Подобного преображения я не видел никогда ни до, ни после. Она становилась легкой и гибкой. Эта тяжелая женщина с большими ногами казалась реющей в воздухе. Лицо ее выражало томление, почти муку, и столько было победоносного лукавства во взорах, которые она бросала своему партнеру, столько страха бегущего зверя в ее ускользающих па, что зритель начинал постепенно втягиваться в зрелище, как в какую-то развертывающуюся перед ним драму, в которой все человеческое превратилось в вихрь разнообразных и грациозных движений. И все время гудит при этом барабан, и все время текут густые, как мед, монотонные восточные завывания женщины-судьбы.
Горький при этом зрелище неизменно плакал, – плакал он, конечно, не от огорчения, а от радости. Я вообще заметил, что Горький весьма редко волновался до слез от чего-нибудь неприятного, но красота очень легко заставляла его проливать слезы.

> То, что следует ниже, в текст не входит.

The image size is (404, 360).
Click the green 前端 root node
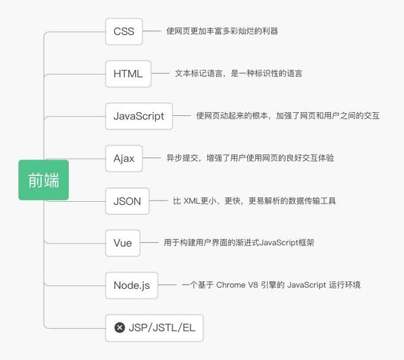(x=44, y=180)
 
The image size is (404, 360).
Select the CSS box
(x=124, y=32)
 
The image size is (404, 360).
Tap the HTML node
(x=128, y=74)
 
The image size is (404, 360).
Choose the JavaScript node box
(x=139, y=116)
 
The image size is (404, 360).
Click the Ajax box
(x=124, y=158)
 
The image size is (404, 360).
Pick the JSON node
(x=127, y=201)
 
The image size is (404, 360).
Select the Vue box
(x=122, y=243)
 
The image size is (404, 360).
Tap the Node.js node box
(x=131, y=285)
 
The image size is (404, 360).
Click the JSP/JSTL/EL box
(x=154, y=328)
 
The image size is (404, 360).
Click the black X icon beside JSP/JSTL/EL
(x=119, y=328)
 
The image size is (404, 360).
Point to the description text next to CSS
(x=222, y=31)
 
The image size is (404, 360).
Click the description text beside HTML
(x=239, y=73)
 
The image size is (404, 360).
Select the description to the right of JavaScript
(x=287, y=116)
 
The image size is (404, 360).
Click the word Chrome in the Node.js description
(x=232, y=285)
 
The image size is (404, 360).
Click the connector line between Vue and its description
(x=149, y=243)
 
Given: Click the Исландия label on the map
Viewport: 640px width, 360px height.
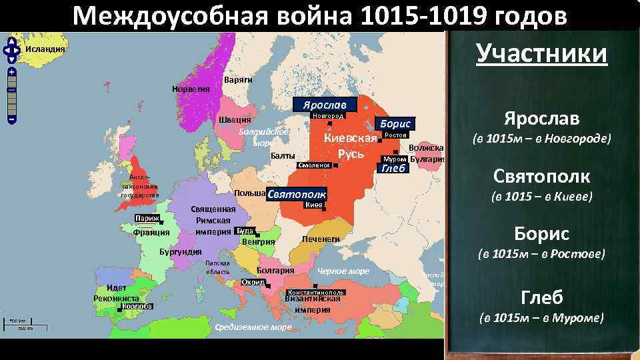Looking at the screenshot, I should point(45,49).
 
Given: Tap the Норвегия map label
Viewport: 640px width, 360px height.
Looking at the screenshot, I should point(191,89).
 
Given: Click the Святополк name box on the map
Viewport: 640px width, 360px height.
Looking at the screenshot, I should point(297,194).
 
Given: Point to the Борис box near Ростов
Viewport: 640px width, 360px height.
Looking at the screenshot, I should point(395,123).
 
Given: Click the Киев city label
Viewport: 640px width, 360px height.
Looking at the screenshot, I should point(314,205).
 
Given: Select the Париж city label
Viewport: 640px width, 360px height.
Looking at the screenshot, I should point(146,219).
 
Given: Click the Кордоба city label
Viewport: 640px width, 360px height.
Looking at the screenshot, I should point(138,307).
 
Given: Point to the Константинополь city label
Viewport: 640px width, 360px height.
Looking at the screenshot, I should point(316,293).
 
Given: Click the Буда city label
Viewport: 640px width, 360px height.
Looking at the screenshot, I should point(245,231).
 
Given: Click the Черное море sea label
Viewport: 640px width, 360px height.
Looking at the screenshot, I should point(343,271).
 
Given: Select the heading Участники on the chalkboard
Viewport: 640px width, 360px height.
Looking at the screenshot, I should point(541,54).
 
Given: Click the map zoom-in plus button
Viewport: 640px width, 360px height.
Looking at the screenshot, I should point(11,71).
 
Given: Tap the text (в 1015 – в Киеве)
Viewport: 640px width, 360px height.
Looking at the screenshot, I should point(541,197).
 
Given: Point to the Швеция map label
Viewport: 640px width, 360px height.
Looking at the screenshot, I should point(235,120).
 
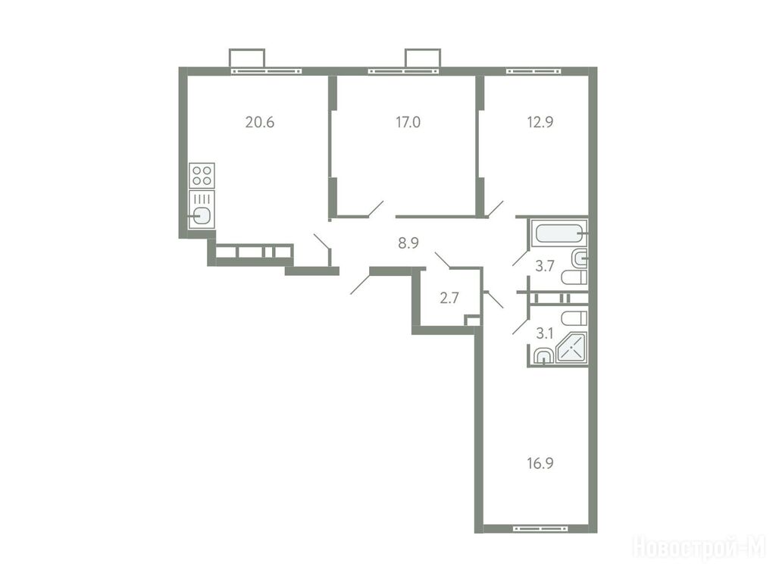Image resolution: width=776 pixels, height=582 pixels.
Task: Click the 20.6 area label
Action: [260, 122]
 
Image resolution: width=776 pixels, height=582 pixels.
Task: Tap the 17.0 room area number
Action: [408, 122]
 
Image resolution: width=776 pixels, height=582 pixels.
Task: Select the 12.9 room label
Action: [540, 122]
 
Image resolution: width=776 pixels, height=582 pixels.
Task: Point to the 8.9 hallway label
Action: [408, 243]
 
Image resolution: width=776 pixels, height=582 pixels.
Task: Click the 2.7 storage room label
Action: [449, 298]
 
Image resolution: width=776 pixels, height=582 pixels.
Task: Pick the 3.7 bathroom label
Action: [544, 266]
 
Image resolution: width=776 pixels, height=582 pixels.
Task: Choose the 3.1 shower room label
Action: [544, 333]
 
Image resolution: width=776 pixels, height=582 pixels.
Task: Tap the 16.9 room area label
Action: [540, 463]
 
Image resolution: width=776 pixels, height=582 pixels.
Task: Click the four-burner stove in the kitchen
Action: [202, 175]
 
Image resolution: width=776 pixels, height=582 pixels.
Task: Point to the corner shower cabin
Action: [571, 349]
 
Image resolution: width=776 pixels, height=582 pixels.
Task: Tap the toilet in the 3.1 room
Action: [574, 318]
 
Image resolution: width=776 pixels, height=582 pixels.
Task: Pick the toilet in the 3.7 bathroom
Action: [574, 277]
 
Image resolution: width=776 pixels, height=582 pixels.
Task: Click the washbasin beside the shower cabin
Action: [543, 356]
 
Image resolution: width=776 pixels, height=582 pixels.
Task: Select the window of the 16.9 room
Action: [540, 528]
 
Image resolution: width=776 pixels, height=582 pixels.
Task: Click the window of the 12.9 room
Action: [534, 71]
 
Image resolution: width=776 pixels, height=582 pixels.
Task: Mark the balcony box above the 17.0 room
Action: [423, 58]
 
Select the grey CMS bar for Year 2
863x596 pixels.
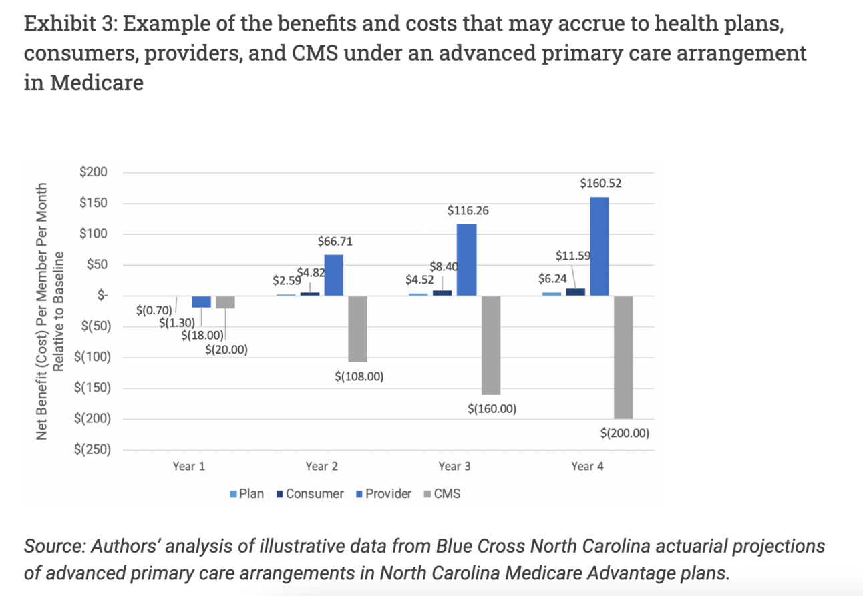357,328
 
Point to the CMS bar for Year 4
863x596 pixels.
623,357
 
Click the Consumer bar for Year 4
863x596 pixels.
576,292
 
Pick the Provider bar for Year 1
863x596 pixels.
201,302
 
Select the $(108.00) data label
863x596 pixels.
359,376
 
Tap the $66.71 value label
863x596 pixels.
335,241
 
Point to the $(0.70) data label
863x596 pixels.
154,310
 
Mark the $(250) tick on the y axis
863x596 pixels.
93,449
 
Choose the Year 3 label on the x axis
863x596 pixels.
454,466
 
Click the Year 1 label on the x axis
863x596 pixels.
188,466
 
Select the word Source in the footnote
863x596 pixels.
53,546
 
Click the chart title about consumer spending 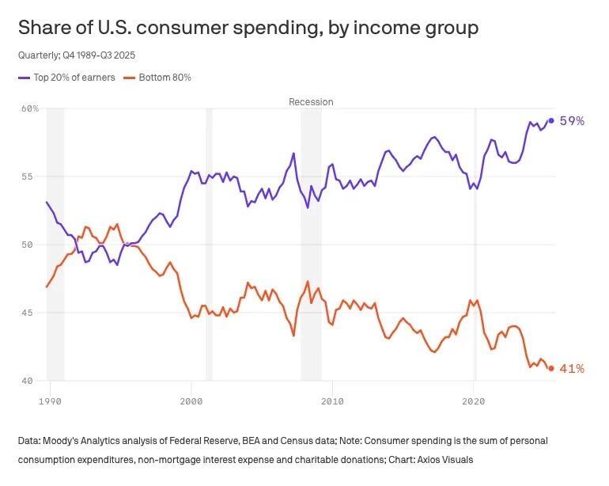pyautogui.click(x=248, y=28)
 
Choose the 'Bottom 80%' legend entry pyautogui.click(x=165, y=78)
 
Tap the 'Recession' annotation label pyautogui.click(x=311, y=102)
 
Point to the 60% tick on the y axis pyautogui.click(x=29, y=108)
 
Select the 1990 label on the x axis pyautogui.click(x=50, y=402)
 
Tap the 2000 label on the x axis pyautogui.click(x=191, y=402)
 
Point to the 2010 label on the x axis pyautogui.click(x=333, y=402)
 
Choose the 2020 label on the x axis pyautogui.click(x=474, y=402)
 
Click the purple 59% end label pyautogui.click(x=572, y=121)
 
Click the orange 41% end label pyautogui.click(x=572, y=369)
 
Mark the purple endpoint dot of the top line pyautogui.click(x=551, y=120)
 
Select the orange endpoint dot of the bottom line pyautogui.click(x=551, y=368)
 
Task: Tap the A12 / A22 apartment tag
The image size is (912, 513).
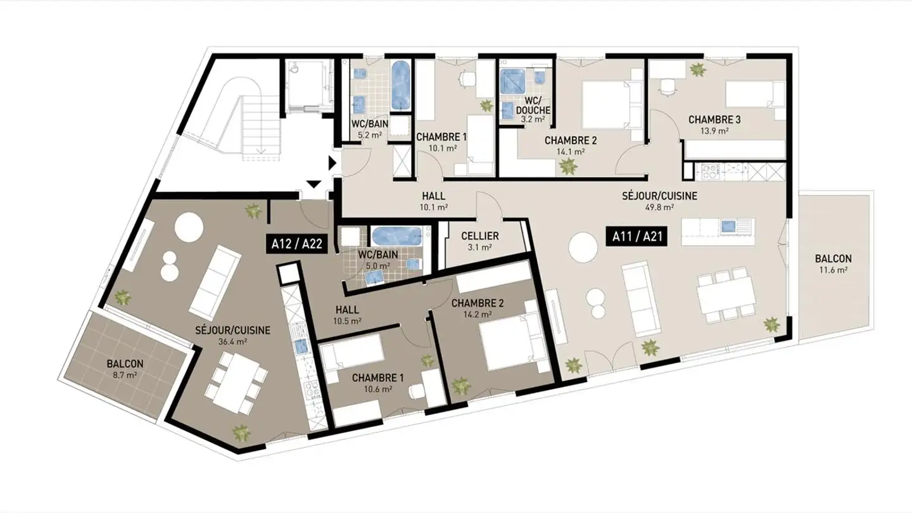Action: click(295, 243)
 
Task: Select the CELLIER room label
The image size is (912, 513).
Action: click(480, 236)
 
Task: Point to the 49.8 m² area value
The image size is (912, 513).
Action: click(659, 207)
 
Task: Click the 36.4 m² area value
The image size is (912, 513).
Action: click(232, 341)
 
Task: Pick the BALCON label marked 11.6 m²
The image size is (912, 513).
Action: click(833, 259)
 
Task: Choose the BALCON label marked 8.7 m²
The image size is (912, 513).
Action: click(125, 364)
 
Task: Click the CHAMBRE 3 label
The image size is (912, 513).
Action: click(714, 120)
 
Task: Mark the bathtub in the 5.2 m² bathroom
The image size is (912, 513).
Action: click(400, 85)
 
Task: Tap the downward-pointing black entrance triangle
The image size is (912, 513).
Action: click(314, 184)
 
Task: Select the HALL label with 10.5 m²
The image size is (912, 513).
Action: click(347, 310)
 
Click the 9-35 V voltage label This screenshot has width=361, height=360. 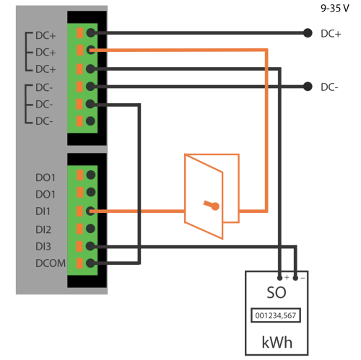click(335, 9)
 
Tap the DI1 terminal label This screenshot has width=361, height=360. click(43, 211)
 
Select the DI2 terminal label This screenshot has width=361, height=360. click(43, 229)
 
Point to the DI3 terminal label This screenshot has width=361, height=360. click(43, 247)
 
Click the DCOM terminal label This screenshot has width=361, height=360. click(51, 263)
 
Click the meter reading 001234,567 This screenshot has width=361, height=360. click(276, 315)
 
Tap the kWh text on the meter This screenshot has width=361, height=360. click(277, 342)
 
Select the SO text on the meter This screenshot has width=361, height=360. click(277, 293)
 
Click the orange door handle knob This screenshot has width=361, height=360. click(215, 206)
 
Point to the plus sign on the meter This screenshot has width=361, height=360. click(287, 277)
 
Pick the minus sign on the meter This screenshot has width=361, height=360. click(303, 278)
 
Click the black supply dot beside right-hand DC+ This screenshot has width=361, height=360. click(308, 33)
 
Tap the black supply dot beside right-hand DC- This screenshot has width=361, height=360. click(308, 87)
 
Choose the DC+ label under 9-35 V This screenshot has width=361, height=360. click(331, 34)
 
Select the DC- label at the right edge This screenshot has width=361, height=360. click(329, 87)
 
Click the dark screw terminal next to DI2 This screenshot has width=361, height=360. click(90, 229)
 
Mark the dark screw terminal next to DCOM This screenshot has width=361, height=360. click(90, 263)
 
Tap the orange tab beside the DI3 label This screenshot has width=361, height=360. click(79, 246)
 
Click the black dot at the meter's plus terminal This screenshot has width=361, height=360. click(279, 278)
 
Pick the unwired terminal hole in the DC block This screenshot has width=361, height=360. click(90, 121)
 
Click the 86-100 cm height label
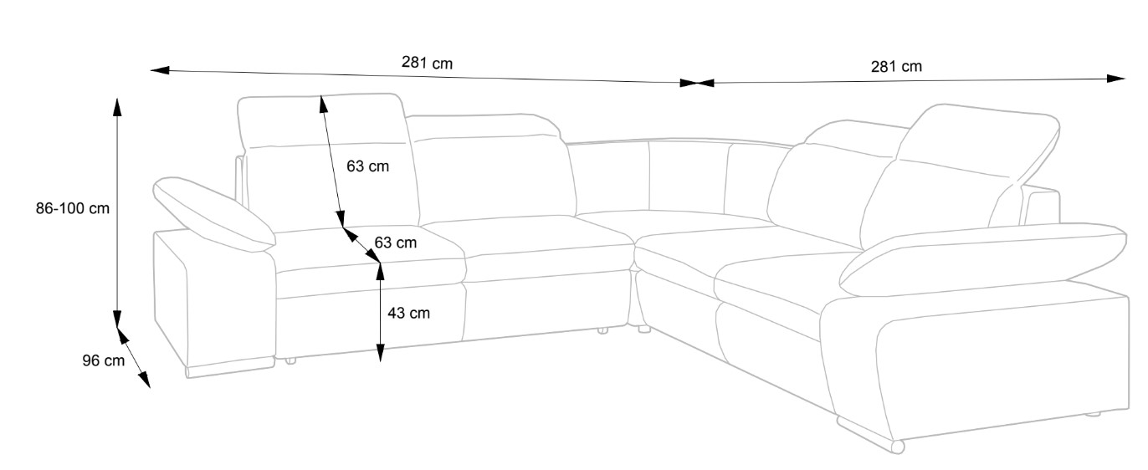click(x=73, y=209)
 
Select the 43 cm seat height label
click(x=408, y=313)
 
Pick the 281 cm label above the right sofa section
click(x=896, y=67)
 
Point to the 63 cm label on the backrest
click(x=368, y=166)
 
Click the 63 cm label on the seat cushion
click(x=395, y=243)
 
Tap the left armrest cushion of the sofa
click(x=214, y=212)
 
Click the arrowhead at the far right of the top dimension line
click(x=1118, y=79)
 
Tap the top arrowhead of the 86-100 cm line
click(x=117, y=105)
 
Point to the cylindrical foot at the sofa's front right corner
click(x=896, y=447)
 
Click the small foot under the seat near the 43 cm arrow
click(x=290, y=361)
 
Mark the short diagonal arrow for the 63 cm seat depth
click(x=361, y=245)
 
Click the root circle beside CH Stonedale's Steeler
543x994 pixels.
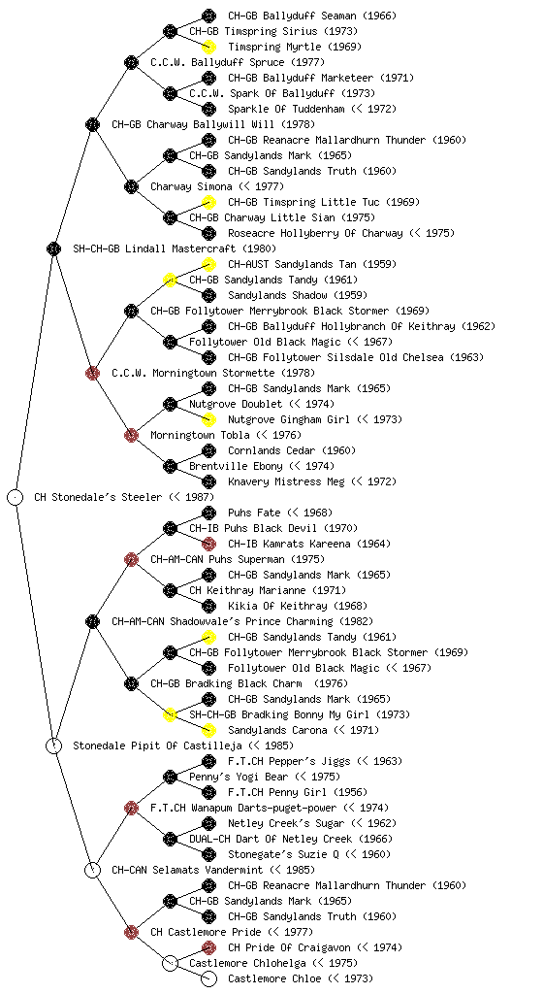[x=16, y=497]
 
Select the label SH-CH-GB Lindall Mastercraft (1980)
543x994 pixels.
[x=175, y=248]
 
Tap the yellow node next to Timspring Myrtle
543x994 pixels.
[x=208, y=47]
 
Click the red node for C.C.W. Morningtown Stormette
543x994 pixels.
[x=92, y=373]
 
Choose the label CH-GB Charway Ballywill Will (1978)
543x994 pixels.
[x=213, y=124]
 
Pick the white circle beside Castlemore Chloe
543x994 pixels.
[x=208, y=978]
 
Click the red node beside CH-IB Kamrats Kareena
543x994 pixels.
[x=208, y=544]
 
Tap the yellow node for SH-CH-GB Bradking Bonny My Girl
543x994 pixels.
[x=170, y=714]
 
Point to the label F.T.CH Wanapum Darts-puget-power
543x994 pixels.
[x=243, y=808]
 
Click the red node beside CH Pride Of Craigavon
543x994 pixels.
[x=208, y=947]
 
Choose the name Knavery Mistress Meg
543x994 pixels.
[x=286, y=481]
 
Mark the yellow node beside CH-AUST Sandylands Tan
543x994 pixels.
[x=208, y=264]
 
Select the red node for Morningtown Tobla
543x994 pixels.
[x=131, y=435]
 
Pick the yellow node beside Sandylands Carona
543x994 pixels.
[x=208, y=730]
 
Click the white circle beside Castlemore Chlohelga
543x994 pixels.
[x=170, y=964]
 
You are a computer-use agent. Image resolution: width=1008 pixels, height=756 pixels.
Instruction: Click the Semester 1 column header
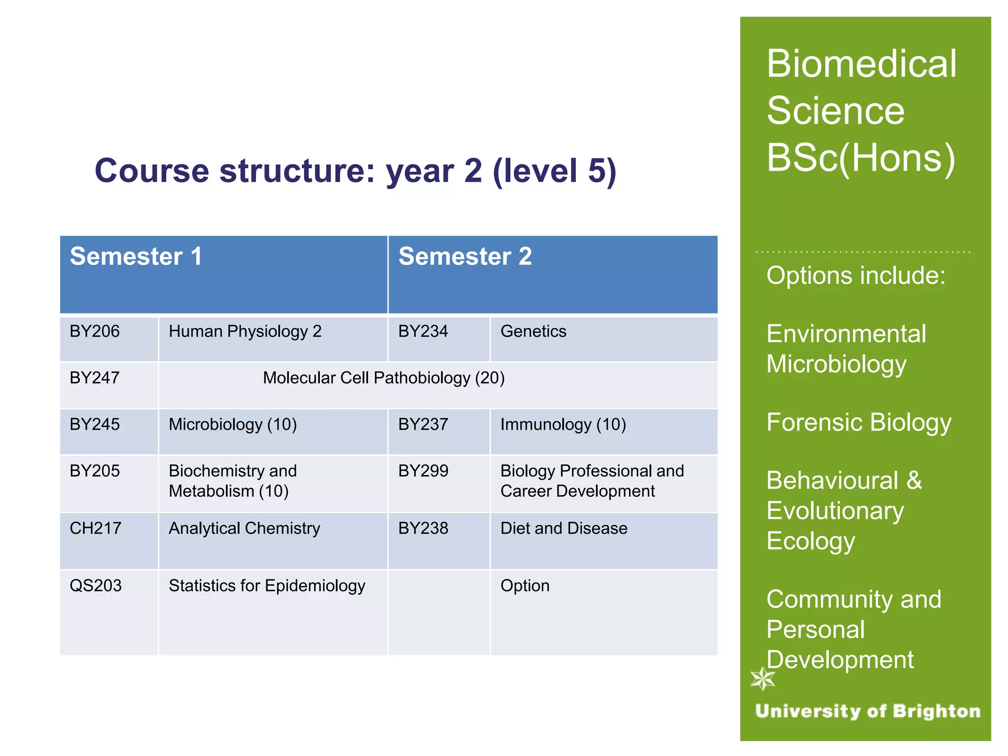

Отведены были туда и ученики каприйской школы. Я здесь не имею намерения писать о них, я вспоминаю то, что ближе относится к Горькому. Горький очень полюбил собравшихся со всех сторон ребят и охотно проводил с ними время. В их компании можно было наблюдать также изумительные свойства Горького, которыми он очаровывал и своих близких друзей, имевших счастье проводить с ним время. Горький любил читать свои произведения, в большинстве случаев, конечно, законченные, как драматические, так и повести. И те и другие он читает очень своеобразно, без какого-нибудь актерского нажима, с большой простотой, но все же с необыкновенными очертаниями. Мне даже всегда казалось, что его вещи лучше всего проникают в сознание, когда их прослушаешь в его исполнении. Его небольшой басок на «о», как будто очень немного модулирующий, но на самом деле необыкновенно тепло и рельефно выделяет множество тонкостей, множество ароматных нюансов, которых вы сами, пожалуй, не заметили бы.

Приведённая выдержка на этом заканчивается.